Parfois il faut partir pour aller à la rencontre de soi-même. Il y a certes les voyages immobiles, mais ce n'est souvent que lorsque l'on se frotte au lointain de l'horizon que l'on est à même de mieux éprouver ses propres limites... Partir fournit au voyageur l'occasion d'écrire des histoires dans son histoire et l'inconnu est souvent le plus imaginatif des auteurs...
C'est l'intranquille, comme l'avait imaginé Pessoa, qui est à la source de tout mouvement. Notre manière de voir n'est souvent que le reflet de ce qui nous habite déjà. Le bruissement du monde nous attire quand la rumeur interne se fait moins sourde. Aussi l'impérieux nous arrache aux griffes du quotidien.

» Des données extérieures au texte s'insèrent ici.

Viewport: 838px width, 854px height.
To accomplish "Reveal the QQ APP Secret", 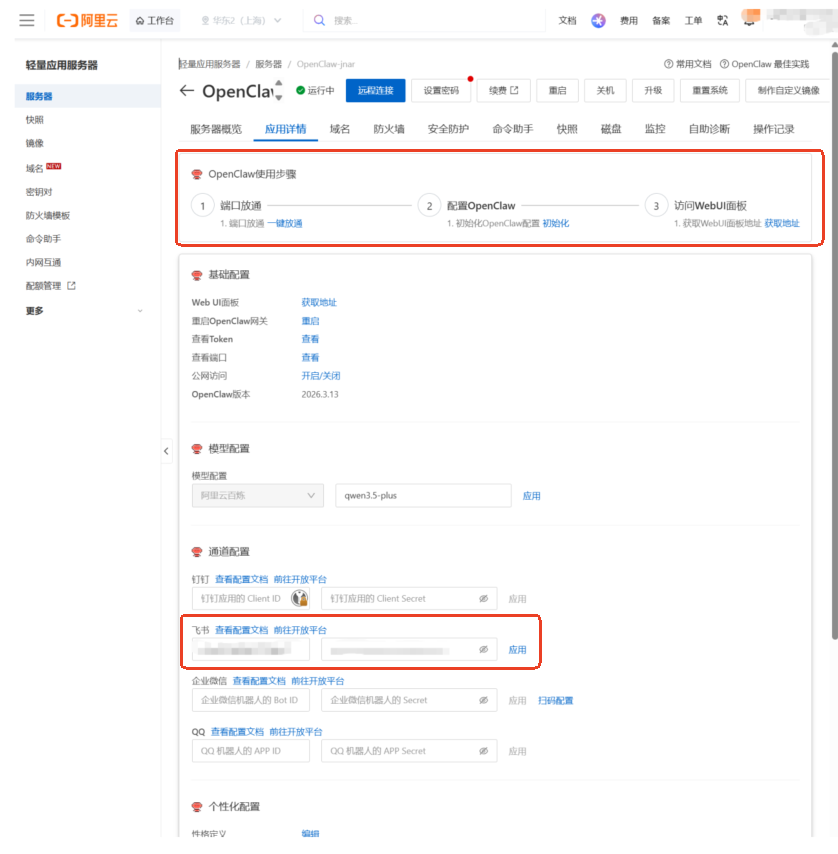I will tap(483, 751).
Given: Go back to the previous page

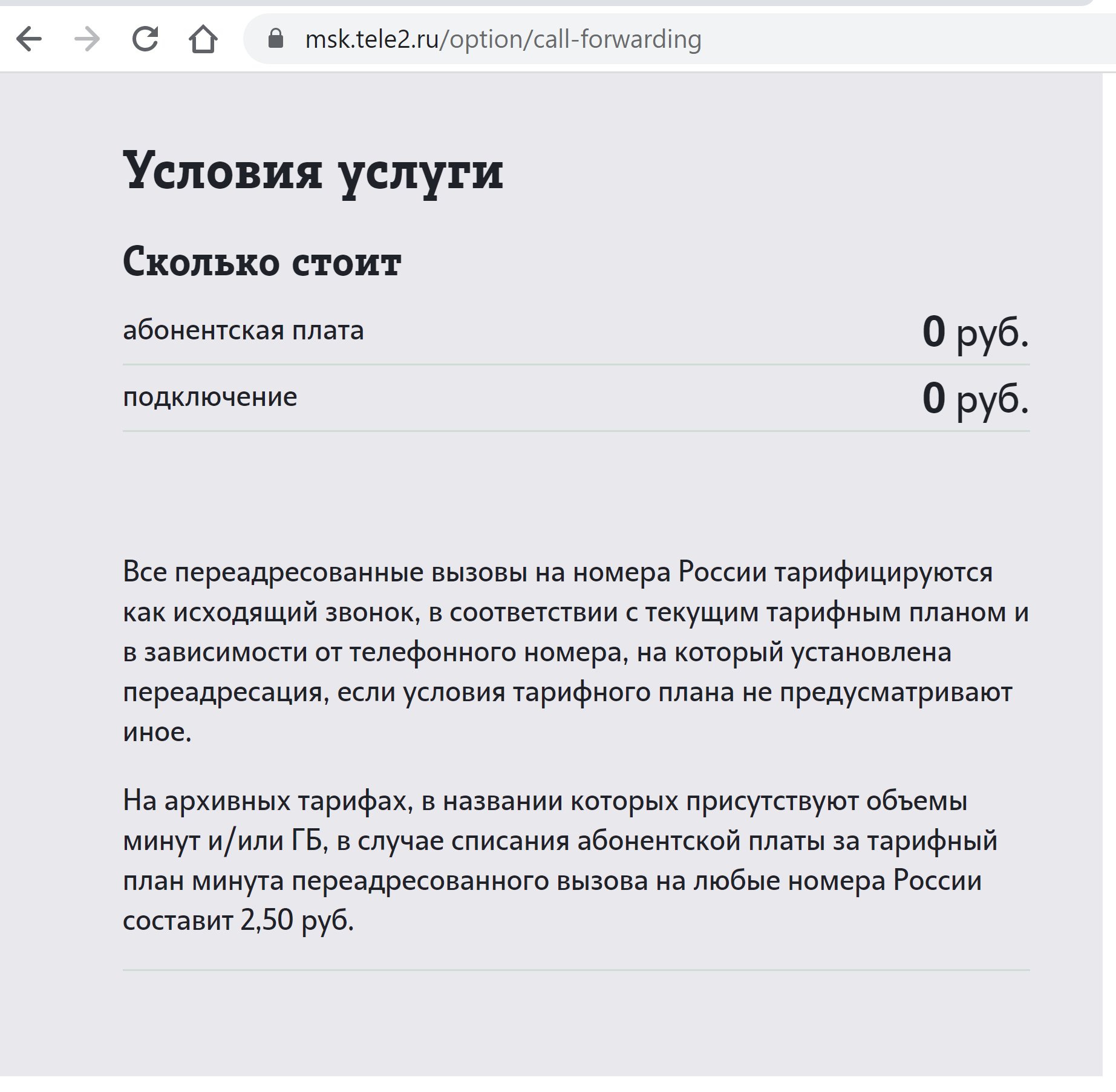Looking at the screenshot, I should [x=29, y=40].
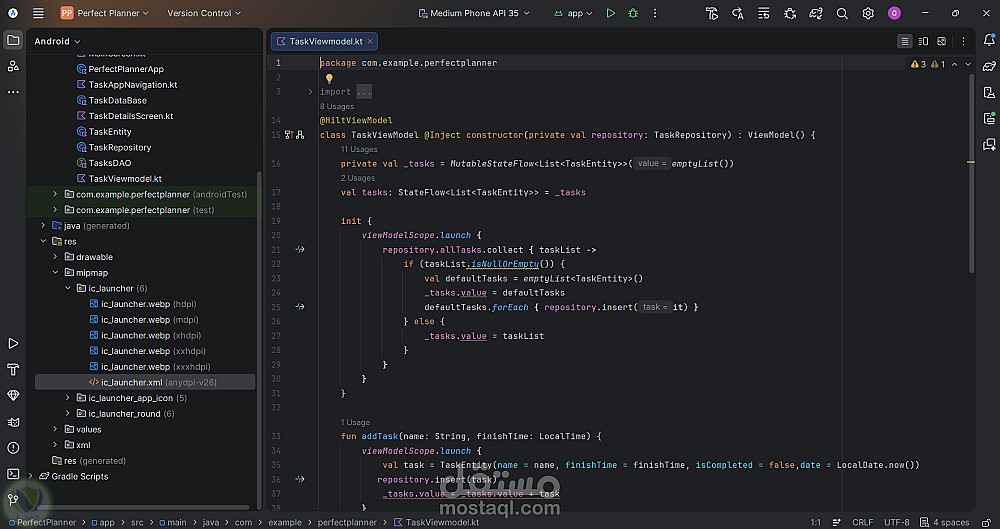Open the Terminal tool window
The image size is (1000, 529).
[13, 474]
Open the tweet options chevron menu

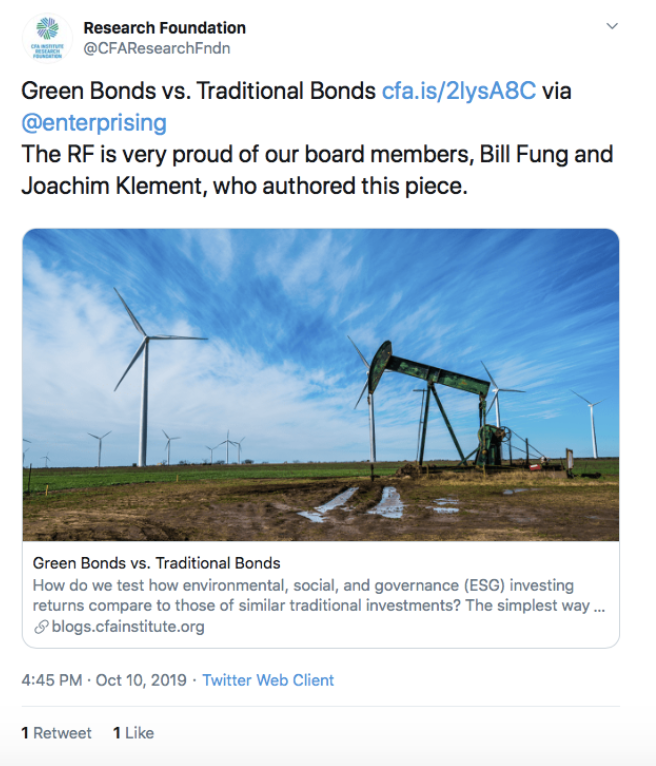(x=612, y=26)
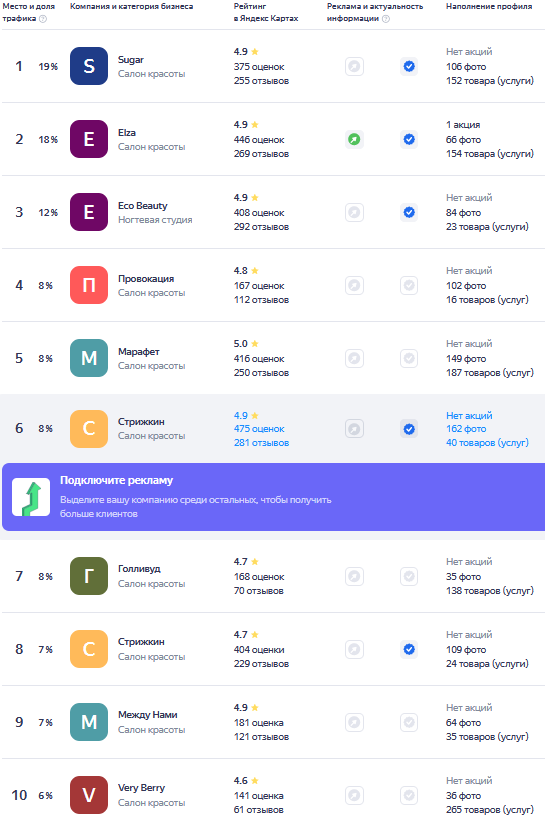Click blue verified badge for Стрижкин in row 8
Viewport: 545px width, 825px height.
point(409,649)
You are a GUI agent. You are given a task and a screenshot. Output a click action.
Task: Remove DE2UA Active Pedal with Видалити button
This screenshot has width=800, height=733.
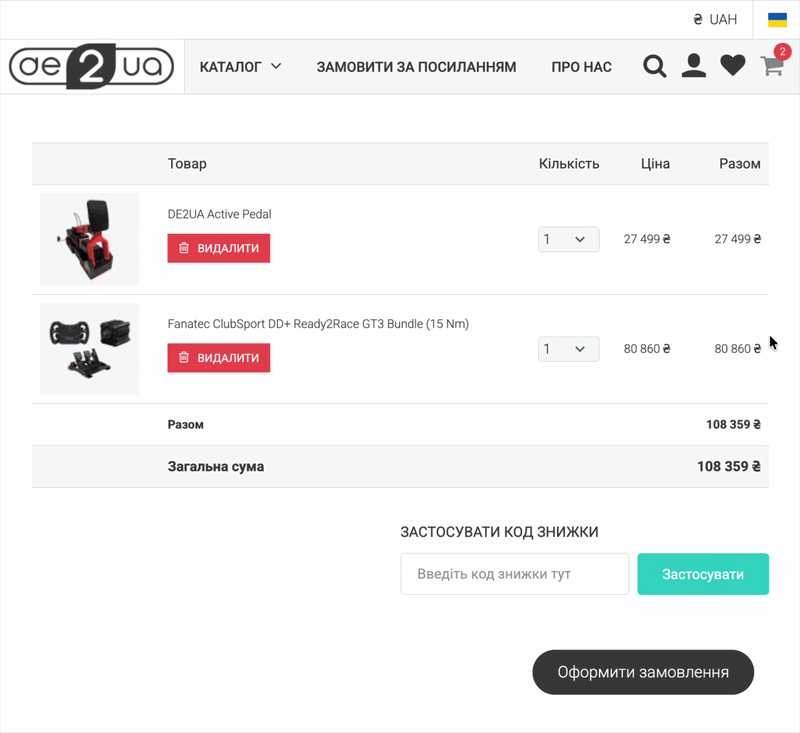[x=219, y=248]
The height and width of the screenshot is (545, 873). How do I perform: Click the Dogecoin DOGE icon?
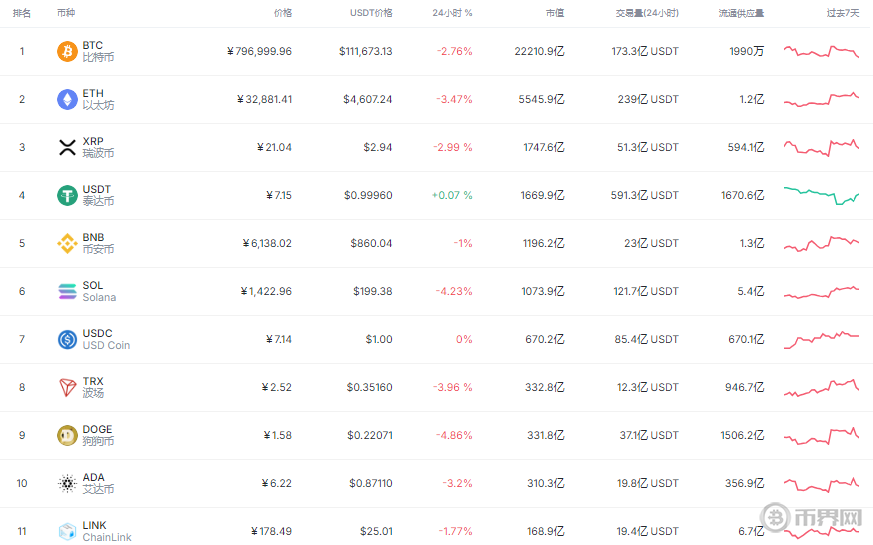(67, 435)
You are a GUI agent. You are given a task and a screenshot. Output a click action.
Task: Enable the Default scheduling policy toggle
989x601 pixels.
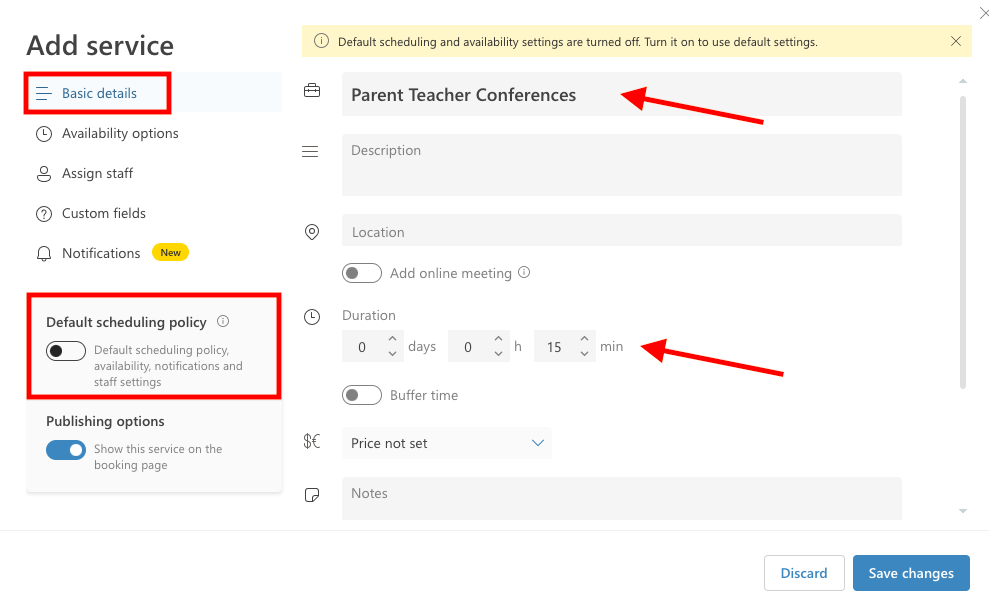click(x=66, y=351)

Parfois notre fuite en avant émerge d'un choix longuement murit et devenu irrésistible, parfois elle est imposée comme un détour obligé pour contourner un obstacle incontournable... Partir, c'est rarement mettre de la distance, c'est plutôt se rapprocher de ce qui nous était devenu distant.
Ainsi, vous penser échapper à vos problèmes en partant en voyage et ils partiront derrière vous. nous rapelle Stanislaw Ignacy Wttkiewics.